This repository contains the code for benchmarking the FHIR generation capabilities of various LLMs and PhenoML lang2FHIR.
This benchmarking script can be used to benchmark the FHIR generation capabilities of various LLMs and PhenoML lang2FHIR. Test cases are defined in the tests.json
file. Each test case contains a description of the test, the expected FHIR resource type, and expected codes (as relevant). The benchmarking script utilizes the publically available FHIR Validator API to validate the generated FHIR resources against US Core IG. Test cases are designed to evaluate accuracy of FHIR resource generation, codes generated, and overall latency of the API call.
- Python 3.11+
- pip
- pip install -r requirements.txt
- API keys and credentials for the LLMs and PhenoML lang2FHIR (sign up for lang2FHIR API access here)
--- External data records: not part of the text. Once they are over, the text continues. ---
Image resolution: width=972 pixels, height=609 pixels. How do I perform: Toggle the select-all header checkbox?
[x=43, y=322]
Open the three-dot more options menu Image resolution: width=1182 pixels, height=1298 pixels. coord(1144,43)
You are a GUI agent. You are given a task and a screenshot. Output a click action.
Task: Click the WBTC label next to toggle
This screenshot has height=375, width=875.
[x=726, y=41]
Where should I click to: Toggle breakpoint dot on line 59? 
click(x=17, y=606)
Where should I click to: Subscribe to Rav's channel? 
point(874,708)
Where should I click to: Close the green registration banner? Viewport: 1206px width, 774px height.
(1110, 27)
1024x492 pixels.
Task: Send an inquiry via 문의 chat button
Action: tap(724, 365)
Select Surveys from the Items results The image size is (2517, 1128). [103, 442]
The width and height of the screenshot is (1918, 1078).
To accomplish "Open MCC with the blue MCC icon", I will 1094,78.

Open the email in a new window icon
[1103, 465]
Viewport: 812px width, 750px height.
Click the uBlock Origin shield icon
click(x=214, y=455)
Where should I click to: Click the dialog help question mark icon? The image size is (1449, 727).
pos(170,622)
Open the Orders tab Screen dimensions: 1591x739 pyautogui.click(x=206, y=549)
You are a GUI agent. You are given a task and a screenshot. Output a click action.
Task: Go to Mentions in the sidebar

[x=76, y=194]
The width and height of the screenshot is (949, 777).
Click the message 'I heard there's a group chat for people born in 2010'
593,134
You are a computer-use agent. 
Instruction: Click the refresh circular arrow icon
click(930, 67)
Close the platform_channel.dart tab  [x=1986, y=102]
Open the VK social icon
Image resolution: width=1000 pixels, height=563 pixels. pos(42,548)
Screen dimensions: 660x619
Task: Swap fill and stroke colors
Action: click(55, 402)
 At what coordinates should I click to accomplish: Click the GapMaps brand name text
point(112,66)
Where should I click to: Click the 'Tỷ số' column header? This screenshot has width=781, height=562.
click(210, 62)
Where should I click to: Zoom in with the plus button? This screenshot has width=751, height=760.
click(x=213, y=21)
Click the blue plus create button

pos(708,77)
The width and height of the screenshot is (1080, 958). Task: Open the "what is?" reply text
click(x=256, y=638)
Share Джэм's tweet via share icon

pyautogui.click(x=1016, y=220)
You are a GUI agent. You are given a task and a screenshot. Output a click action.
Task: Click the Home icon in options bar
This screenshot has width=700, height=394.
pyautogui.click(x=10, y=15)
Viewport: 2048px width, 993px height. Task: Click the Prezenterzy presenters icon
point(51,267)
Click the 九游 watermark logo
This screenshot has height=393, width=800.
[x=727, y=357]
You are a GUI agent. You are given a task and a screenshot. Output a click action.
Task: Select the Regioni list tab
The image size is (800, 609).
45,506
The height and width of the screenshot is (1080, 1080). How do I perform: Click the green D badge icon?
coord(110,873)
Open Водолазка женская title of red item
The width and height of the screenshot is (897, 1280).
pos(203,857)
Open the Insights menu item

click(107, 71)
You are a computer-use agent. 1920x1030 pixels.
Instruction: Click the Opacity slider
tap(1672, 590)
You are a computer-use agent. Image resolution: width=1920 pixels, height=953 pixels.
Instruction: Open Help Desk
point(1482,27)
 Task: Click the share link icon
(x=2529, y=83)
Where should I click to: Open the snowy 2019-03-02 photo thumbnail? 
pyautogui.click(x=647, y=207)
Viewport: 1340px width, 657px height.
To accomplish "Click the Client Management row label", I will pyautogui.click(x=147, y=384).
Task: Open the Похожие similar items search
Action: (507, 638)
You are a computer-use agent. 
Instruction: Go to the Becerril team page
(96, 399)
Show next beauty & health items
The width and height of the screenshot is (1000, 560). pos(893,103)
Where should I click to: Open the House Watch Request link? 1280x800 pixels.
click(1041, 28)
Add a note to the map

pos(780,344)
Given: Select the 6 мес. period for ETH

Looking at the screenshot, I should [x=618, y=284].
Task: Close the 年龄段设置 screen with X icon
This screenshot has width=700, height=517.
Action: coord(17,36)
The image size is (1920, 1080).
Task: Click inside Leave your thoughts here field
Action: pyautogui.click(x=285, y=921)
python3 lang2fhir_benchmarking.py
Benchmarking results are saved in the benchmark_results.json
file. The benchmark_analysis.ipynb
file contains the code used to analyze the results with plots illustrating success rates and latency by API. Anthropic's Claude 3.5 Sonnet v2, OpenAI's GPT-4o-mini, and Google's Gemini 2.0 Flash were evaluated with PhenoML lang2FHIR API to provide a comprehensive comparison from a latency and performance perspective.
In the current analysis, we see that while all APIs generate valid FHIR as evaluated by the public FHIR Validator, PhenoML lang2FHIR API outperforms direct usage of major commercial AI APIs on code matching (100% success rate on the 32 test cases compared to approx 30-60% success rate for commercial APIs) and outperforms Anthropic and OpenAI on latency.
While direct usage of LLM APIs can generate accurate codes for some test cases, for less common codes, code hallucination is probable. Lang2FHIR currently utilizes Gemini 2.0 Flash as an LLM within the overall system and we are now extending lang2FHIR to support Private LLM usage (via Ollama); enabling completely private FHIR generation and language powered healthcare workflows.
Generation date: 2025-03-11 from
benchmark_analysis.ipynb
- Include more test cases and more comprehensive analysis
- Benchmark lang2FHIR performance with private LLM usage
- Evaluate lang2FHIR performance as part of an agentic workflow against clinical tasks from benchmarks such as MedAgentBench and MedHELM and FHIR tasks from eval frameworks such as Flexpa's LLM FHIR Eval
- Include more LLM models and APIs in benchmarking
FHIR® is a registered trademark of HL7.